Penny Rug Tutorial - Part 5

 Finally you say? Is Colleen really going to finish the rug?!  
Here I am at the lake enjoying a perfectly beautiful day. The weather here couldn't be lovelier as we hear about terrible snow storms, and blizzards in the east! Stay indoors, and warm my friends.

I am finishing the rug that I started last year
and posted to my YouTube channel.
 I find it difficult to put together the right elements for picture taking, and video making.  Sunlight, frame of mind, and the rug itself.  So, I started... cut, and then to iron.
Where are my straight pins?
 At home, of course!  Talk about making do!

Here is part 5 in the raw (not me, the rug).
 I will be posting it to my YouTube channel soon.  Currently I'm not happy with my video footage.  It was too rushed, and some of the angles are not so good.  I will likely post it as a Power Point slide presentation, later. 

copyright Colleen MacKinnon
 The finished rug, lightly pressed, front and back.  Notice the black stitching.  This black stitching was my starting point for center.
I blanket stitched each penny stack to this piece of linen, salvaged from a skirt, from the center point and out.

copyright Colleen MacKinnon
 This method for determining the width to cut,
and laying a straight edge,
I learned from my good friend Cee at Early Style Penny Rugs.
(Cee is so clever)
use masking tape to make a straight edge to cut
Use widths of masking tape to measure the edge of your rug.
 No need for a rotary cutter, ruler, or teflon mat.

 Tape all sides and cut.  Here I have decided that two widths of tape is the measure that is good for this rug.

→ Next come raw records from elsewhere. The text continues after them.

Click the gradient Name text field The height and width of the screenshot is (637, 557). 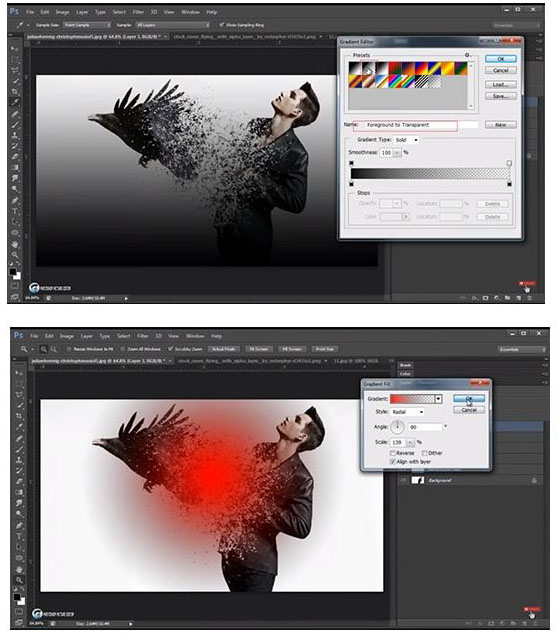coord(405,125)
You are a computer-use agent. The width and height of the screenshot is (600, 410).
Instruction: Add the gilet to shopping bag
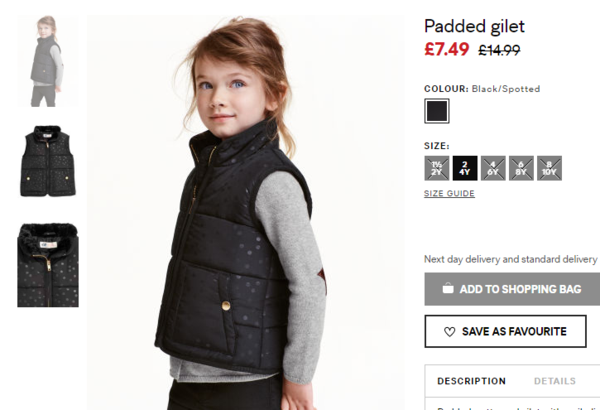pos(512,289)
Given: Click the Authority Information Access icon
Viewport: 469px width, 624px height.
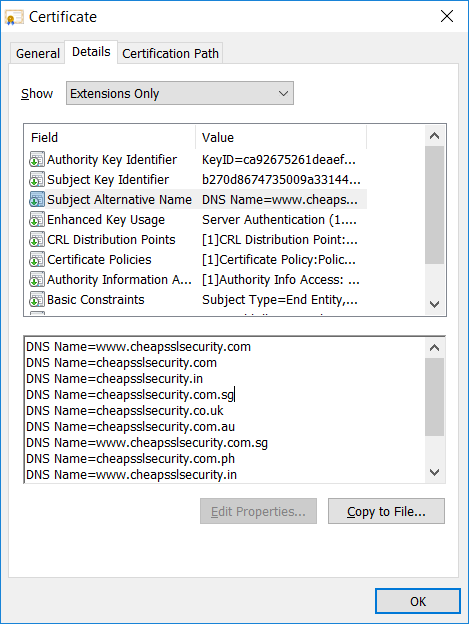Looking at the screenshot, I should pyautogui.click(x=37, y=279).
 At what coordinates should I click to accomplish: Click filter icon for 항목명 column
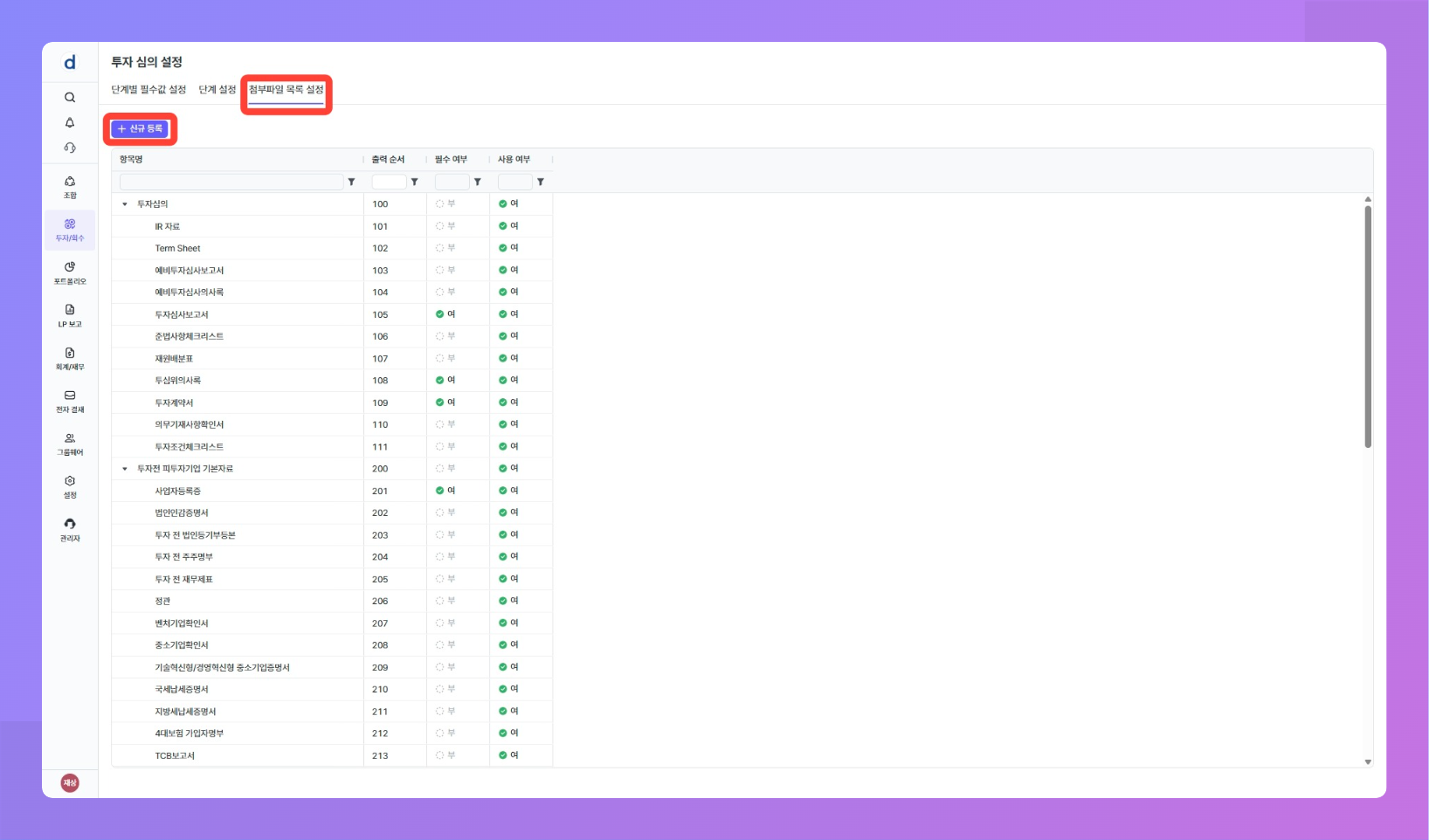(351, 182)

Or, maybe it was the rug that decided?  The rug will speak to you if you step back, fold, and view the width that will be most pleasing.

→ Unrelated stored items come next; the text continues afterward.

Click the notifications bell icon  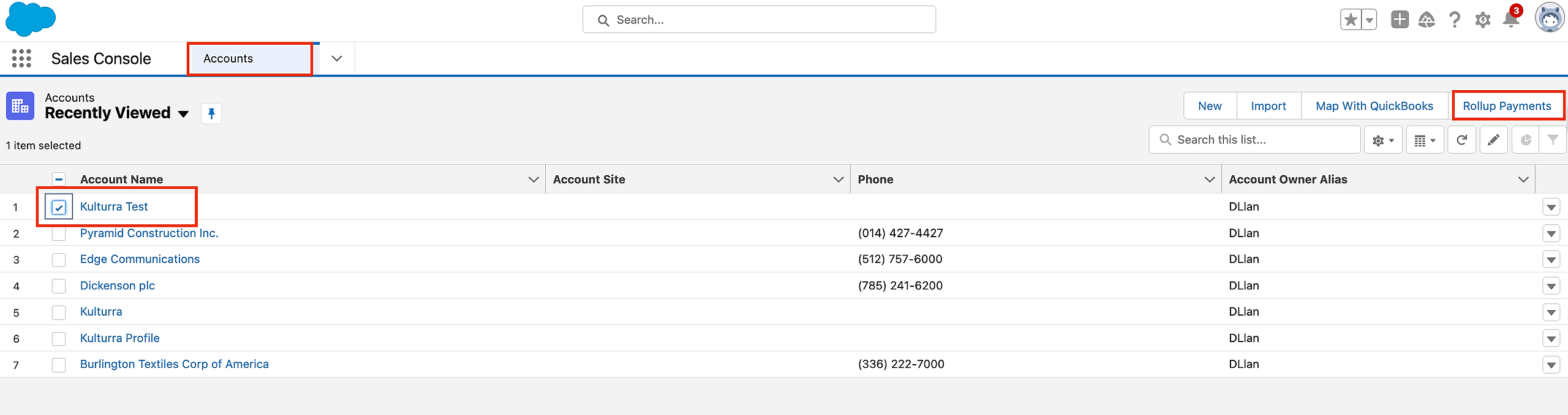[x=1511, y=20]
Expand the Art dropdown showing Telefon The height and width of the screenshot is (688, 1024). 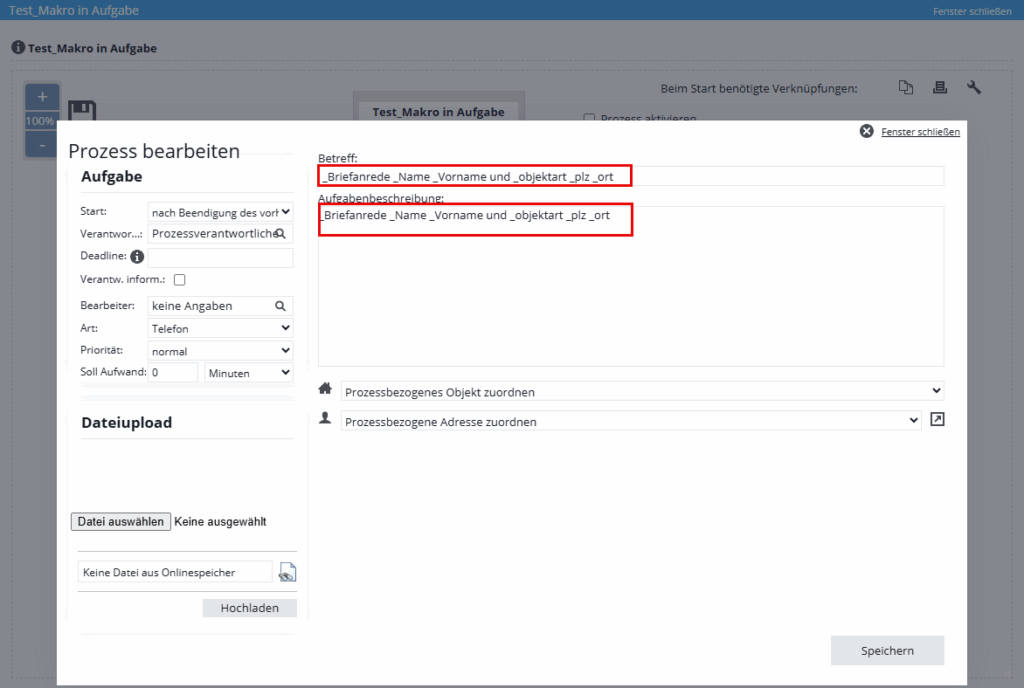(x=220, y=328)
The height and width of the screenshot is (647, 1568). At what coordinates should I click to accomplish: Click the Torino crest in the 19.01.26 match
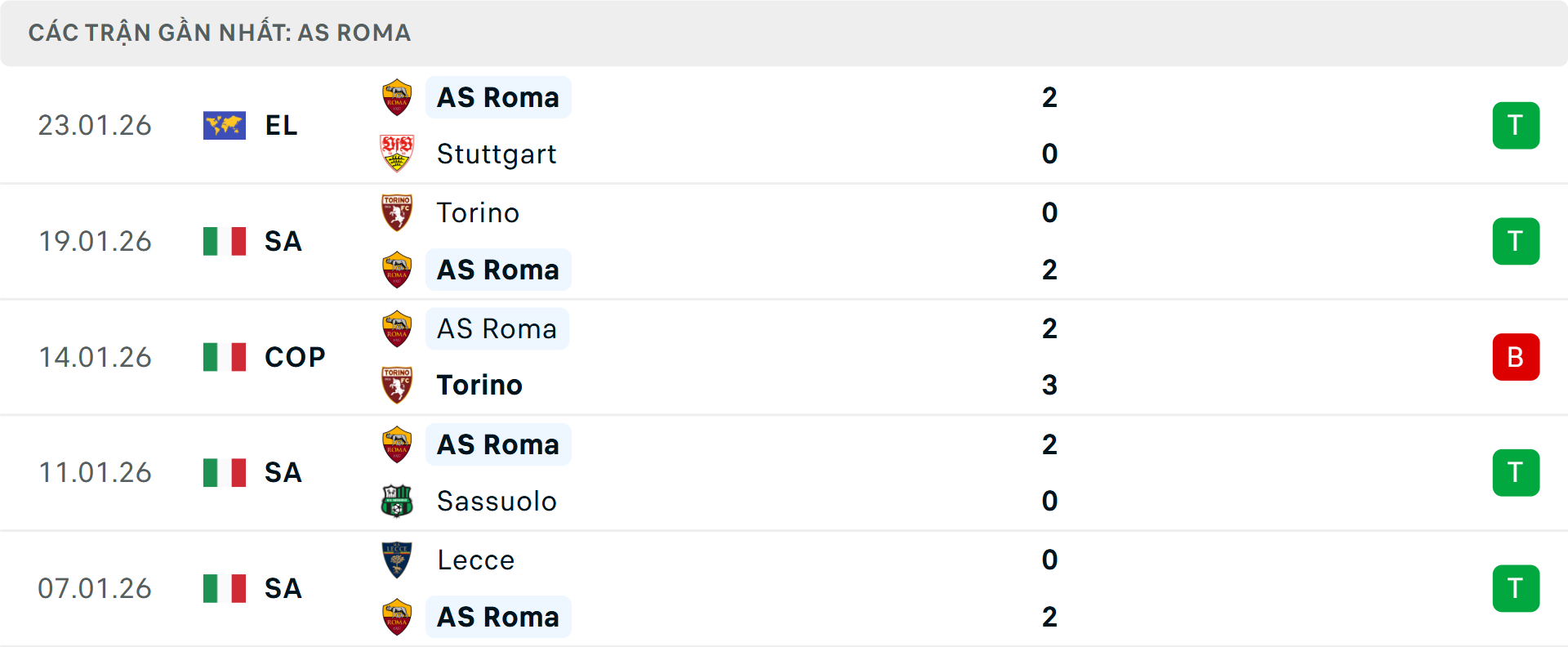[x=397, y=212]
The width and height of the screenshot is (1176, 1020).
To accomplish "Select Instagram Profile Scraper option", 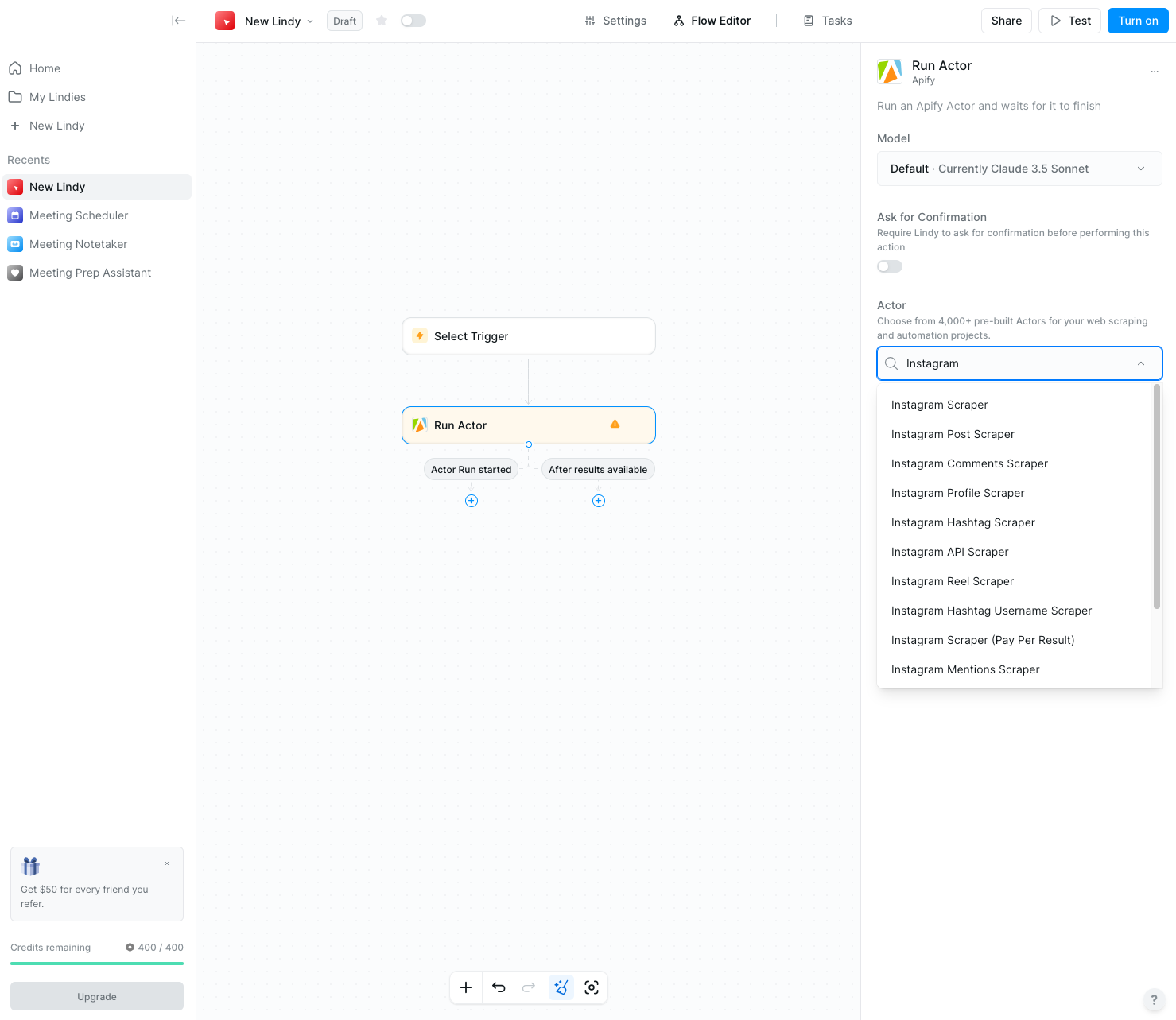I will click(x=957, y=493).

 Ta Da!  Easy to cut.  Now gently remove all the tape.
  Warm up your iron, and fold over half the width.
And half the width again.
 Fold and press twice one width of masking tape.
  This method hides and folds in the raw edge.
If you like, trim your corners after you've pressed and folded, this will reduce bulk in the corners.
So sorry, I forgot to take a photo of a trimmed corner! 

 Start in any corner and begin blind stitching, with matching thread.
  Use small stitches and a fine needle.
Hemming the edge.

This rug was done with 3" and 3/4" wool circles on a piece of linen.
I stitched the pennies in place with over dyed #10 crochet cotton.


  1. Thanks Colleen...Enjoyed watching your videos's and the tutorial on how you finish this fabulous rug! You make it look so easy :)

  2. Hi, wonderful penny rug. I've always been intrigued but could never find the wool. Thanks for sharing.
    Kathy Anderson

  3. How do you protect your finished projects from insect damage?

    1. Hi Ellen, good question. Generally I haven't had any insect damage. But it's wise to keep your finished projects clean. Shake the dust out often. Be careful to not bring unwelcome pests into your home. For example, always keep second hand woolens outside in your trunk, garage or freezer until ready to clean and take apart for crafting. When cleaning your finished projects, use cold water, mild detergent and hand wash, laying flat and squeezing out excess moisture between layers of towels. Lay flat to dry. Take care of your wool projects just like your favourite sweaters.